Doblamos en Brickell Avenue.
─ Qué bonito es todo por aquí.
─ Es bonito, sí.
ESPERANZA
Ahora solo jugamos seis tipos. Todos latinos: tres nicaragüenses, un dominicano, un hondureño y yo. El dominicano es el que se encarga de comprar los tickets, hacer las copias, recolectar el dinero y esas cosas.
Antes éramos un grupo de veinte, más o menos. La mayoría eran negros. Un día no quisieron que jugáramos más con ellos. Solo negros, dijeron, medio en broma. Pero no nos querían. No era una broma, nos sacaron del pool sin pestañar. No entiendo el por qué. Nunca ganamos nada cuando jugamos negros y latinos juntos.
En este grupo de ahora hemos logrado algo. Una vez dio para sesenta dólares para cada uno y volver a jugar, restando cinco por cabeza.
Dice el dominicano que los negros tienen una sombra oscura detrás, que están "salaos".
Yo no miro los números, ni siquiera el papel con la fotocopia de los tickets. Los tiro en un rincón, y cuando hay varios acumulados, los echo a la basura.
El dominicano me cuenta lo que hará cuando vayamos a Tallahassee a cobrar el premio. Va a rentar una limosina que es una especie de ómnibus donde nada se ve hacia adentro. En él iremos todos y dos putas, cinco botellas de ron, cervezas, mucho polvo, y "candela al jarro hasta que pierda el fondo".
¿Y qué haremos cuando lleguemos a la oficina de la lotto?, le pregunto casi tímidamente, mientras lo que hubiera querido decirle es: ¿qué pasará en la oficina de la lotto cuando llegue ese grupo tan heterogéneo y borracho, con dos bandidas drogadas?
Recoger el billete, borrachos como perros, pero millonarios, responde.
CARIDAD
La veo casi todas las semanas en el semáforo de la 57 Ave. y el Palmetto Expressway. Viste una falda larga hasta los tobillos, una blusa con dibujos al frente bordados a mano, y una cartera que cuelga hasta caer a un costado, justo en la cadera.

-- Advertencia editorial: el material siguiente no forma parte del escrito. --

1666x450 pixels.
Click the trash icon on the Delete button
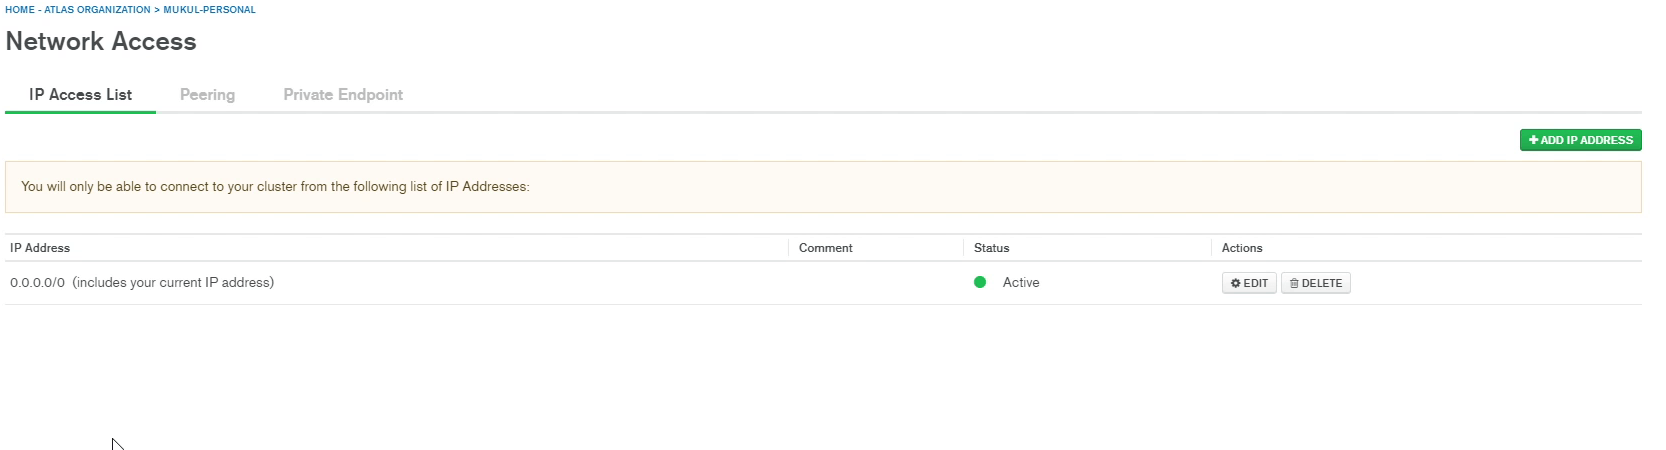tap(1294, 284)
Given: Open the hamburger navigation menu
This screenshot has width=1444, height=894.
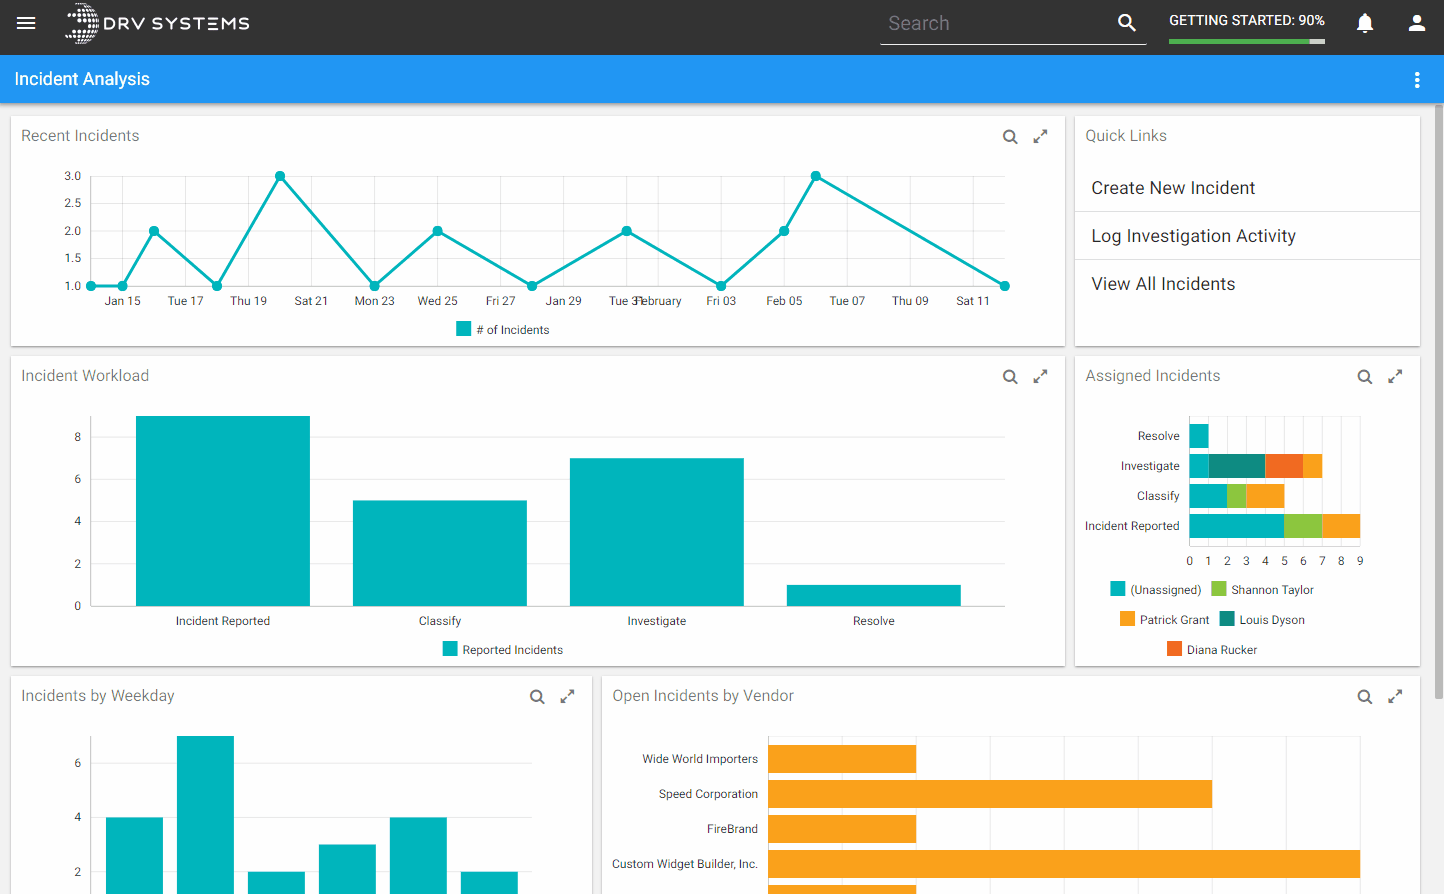Looking at the screenshot, I should pyautogui.click(x=26, y=23).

El pelo negro, salpicado de largas canas, recogido en una cola que baja por su espalda. La piel tostada por el sol. La cara de rasgos como tallados en madera. No podría compararla con el mármol, que es una piedra fría y pulida, suave al roce de los dedos. Ella es madera de árbol herido, derribado cuando mostraba su máximo esplendor.

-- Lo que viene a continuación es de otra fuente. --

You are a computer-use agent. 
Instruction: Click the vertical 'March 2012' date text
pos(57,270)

Mira hacia delante a un punto lejano. Inmutable, sin una sonrisa, sin un gesto de sumisión o piedad. Lleva en una mano un pequeño cartel: Necesito darle de comer a mi hijo.
Nada más. Ni gracias, ni God bless you, ni por favor.
El cartel es tan escueto y recio como su cara. Camina entre los carros sin mirar. No extiende la mano. Si alguien le da algún dinero, lo toma con un rápido movimiento, diciendo gracias, estoicamente.
Estoy en la fila de carros para doblar a la izquierda. Pasa junto a mi ventanilla. Mira hacia delante. No bajo el cristal. Se prende la flecha en el semáforo. Sigo a los otros carros. Antes de girar, logro verla de espaldas, por el espejo retrovisor.
Me gusta esta reunión de las tres, y de ellas me agradan mucho Fé y Esperanza.